Foot in the Door
Fires when the player enters a specific location card. Useful for delivering events tied to reaching a particular room or area.
A timeline is a condition attached directly to the player that evaluates silently on every world turn - not a map marker or a quest log entry. When the condition is satisfied, the timeline fires a world event - dialogue, a reward, a revelation, a branching encounter - and then removes itself. The player may not know the timeline is there. They only know what the world does when it expires.
An NPC gives an instruction. The player goes about their business. At some point, without a countdown visible on the screen, the world responds to what the player has done. The seam between quest and event is invisible by design.
Trigger mode watches for a specific player action or situation. The timeline holds its condition — a location visited, a creature killed, a spell cast — and checks it against the player's most recent turn on every tick. Nothing happens until the condition matches. When it does, the timeline fires immediately.
Timer mode operates on a simple countdown. The timeline is given a number of turns and begins counting down once the player has fully spent their action points for the turn. When the count reaches zero, the timeline fires regardless of what the player has done in the interim. Timers are used for events that should happen after a period of time rather than in response to a specific choice — an enemy reinforcement arriving, a consequence catching up.
Every trigger-mode timeline watches for one of ten conditions. Each condition corresponds to something the player does or encounters in the normal course of play — no special action is required to satisfy a timeline beyond whatever the trigger demands.
Fires when the player enters a specific location card. Useful for delivering events tied to reaching a particular room or area.
Fires when the player moves away from a specific location. Can mark the moment something is left behind or a decision becomes permanent.
Fires after the player has killed a specified creature a given number of times. The count decrements with each qualifying kill and fires when it reaches the last.
Fires when the player casts a specific spell. Useful for consequences tied to using particular magic, regardless of the target or outcome.
Fires when a specific skill card is used. Skills cover crafting, fishing, mining, runework, and other practiced disciplines beyond combat.
Fires when a specific card is used from inventory or equipment. A broad trigger that can respond to almost any deliberate player action involving a named item.
Fires when a specific container is opened. Containers include chests, crates, barrels, and locked boxes — anything that holds items behind an interaction.
Fires when the player successfully crafts a specific item. The trigger checks the result of the craft, not the ingredients — what matters is what was made.
Fires when a specific card appears in any position in the player's current room. Sight does not require interaction — the card need only be present and visible.
Fires when a specific card enters the player's inventory or equipment. Acquisition is the stricter version of sight — the item must be in hand, not merely nearby.
Satisfying a timeline's condition does not simply mark a task complete. It fires an event into the world and removes the timeline from the player entirely. The act is clean and final.
When a timeline's condition is met, it immediately fires the event it was linked to. That event can be anything the event system supports: a dialogue encounter, a reward delivery, a revelation of lore, a branching choice with consequences, or the appearance of a new NPC. The timeline has no knowledge of what the event will do — it only knows to hand control to it. Once the event fires, the timeline removes itself from the player and does not return.

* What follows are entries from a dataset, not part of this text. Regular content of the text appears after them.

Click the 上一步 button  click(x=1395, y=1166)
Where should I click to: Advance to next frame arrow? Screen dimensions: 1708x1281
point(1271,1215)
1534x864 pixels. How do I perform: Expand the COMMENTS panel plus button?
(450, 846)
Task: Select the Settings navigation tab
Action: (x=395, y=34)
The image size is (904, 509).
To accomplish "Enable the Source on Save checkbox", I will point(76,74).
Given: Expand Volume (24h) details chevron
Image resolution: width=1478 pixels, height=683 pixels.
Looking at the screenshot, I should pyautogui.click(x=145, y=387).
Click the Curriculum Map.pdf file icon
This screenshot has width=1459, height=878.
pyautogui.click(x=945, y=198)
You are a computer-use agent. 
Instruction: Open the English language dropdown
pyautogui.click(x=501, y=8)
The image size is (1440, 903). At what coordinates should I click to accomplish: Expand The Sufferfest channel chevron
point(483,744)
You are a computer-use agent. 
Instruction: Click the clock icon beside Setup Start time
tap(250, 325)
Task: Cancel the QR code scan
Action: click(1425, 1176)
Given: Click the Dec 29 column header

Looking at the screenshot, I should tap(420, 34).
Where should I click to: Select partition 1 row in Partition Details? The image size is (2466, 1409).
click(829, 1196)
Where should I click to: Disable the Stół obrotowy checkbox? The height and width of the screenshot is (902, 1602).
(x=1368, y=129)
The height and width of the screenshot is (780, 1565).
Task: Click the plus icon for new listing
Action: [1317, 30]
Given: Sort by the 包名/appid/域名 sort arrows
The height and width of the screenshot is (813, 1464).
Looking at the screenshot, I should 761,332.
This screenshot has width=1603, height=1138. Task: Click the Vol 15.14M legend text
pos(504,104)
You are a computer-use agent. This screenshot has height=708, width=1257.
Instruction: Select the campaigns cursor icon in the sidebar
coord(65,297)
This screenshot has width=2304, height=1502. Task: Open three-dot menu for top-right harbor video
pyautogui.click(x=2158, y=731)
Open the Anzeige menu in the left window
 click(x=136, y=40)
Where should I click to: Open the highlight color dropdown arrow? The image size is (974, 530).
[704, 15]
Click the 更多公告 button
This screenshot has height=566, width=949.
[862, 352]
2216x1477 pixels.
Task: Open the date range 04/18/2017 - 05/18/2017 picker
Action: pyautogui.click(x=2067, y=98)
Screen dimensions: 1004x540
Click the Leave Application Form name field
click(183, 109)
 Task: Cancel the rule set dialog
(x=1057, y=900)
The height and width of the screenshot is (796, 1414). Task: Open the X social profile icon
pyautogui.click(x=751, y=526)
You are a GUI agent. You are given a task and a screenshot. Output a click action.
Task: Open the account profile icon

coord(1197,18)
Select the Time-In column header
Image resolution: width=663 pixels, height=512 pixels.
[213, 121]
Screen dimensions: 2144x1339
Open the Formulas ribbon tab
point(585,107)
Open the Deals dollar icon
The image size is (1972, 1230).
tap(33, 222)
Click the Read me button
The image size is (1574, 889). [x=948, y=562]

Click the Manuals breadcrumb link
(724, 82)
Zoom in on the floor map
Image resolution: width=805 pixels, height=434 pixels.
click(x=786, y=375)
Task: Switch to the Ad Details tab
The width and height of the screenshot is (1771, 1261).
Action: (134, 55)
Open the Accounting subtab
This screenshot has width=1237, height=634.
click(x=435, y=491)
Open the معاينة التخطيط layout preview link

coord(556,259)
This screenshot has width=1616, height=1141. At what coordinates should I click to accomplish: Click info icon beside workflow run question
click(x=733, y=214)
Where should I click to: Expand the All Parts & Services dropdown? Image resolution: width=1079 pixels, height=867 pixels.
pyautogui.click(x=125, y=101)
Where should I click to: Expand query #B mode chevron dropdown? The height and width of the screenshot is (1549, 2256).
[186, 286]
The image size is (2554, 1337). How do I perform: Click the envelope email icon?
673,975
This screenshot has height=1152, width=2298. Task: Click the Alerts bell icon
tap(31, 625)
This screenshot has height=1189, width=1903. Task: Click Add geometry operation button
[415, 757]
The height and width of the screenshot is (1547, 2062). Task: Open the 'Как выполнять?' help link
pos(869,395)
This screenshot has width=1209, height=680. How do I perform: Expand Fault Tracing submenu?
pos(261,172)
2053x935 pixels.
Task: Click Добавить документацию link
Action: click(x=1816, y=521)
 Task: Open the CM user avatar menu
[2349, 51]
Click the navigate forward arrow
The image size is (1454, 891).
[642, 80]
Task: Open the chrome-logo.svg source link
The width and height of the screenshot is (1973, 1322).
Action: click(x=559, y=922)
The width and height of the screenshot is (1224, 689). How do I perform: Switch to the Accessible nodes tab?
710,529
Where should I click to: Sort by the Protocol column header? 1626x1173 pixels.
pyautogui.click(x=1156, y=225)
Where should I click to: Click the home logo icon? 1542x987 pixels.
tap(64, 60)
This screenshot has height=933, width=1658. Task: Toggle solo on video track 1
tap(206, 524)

Timer-mode timelines decrement once per world tick, but only after the player has fully spent their action points for the turn. A player who ends their turn with points remaining does not advance the timer. Timers measure actual turns spent acting, not raw turns taken - ending a turn without doing anything does not move the clock.
A player can hold any number of timelines simultaneously. All of them are evaluated every world tick. In practice this means that a player pursuing multiple quests or caught in a region with several pending consequences may have several timelines waiting at once, each watching for its own condition independently. There is no limit imposed on how many can fire in the same turn if multiple conditions are satisfied at once.
Timelines are not the only way the world keeps time. Some cards are local clocks on the board. They sit in a room, wait for their interval to pass, and then create new resources or enemies nearby if the room can receive them.
A spawner card belongs to its room. Unlike a timeline, it is not attached to the player and does not watch for a quest condition. It changes the location around it, making the dungeon feel alive even when the player is pursuing something else.
Spawner cards do not create something every turn. Each one waits through its own rhythm of world time. When enough time has passed, the card attempts to produce its next result and then begins waiting again.
A spawner may be tied to one possible result or a small pool of possible results. The new card can be a resource worth harvesting, an enemy that increases danger, or another board presence that changes how the room should be approached.
The room must have an open side space for the new card to appear. Some rooms can also contain a counter-presence that suppresses the spawner. A blocked or suppressed spawner does not provide a renewable output until the conditions change.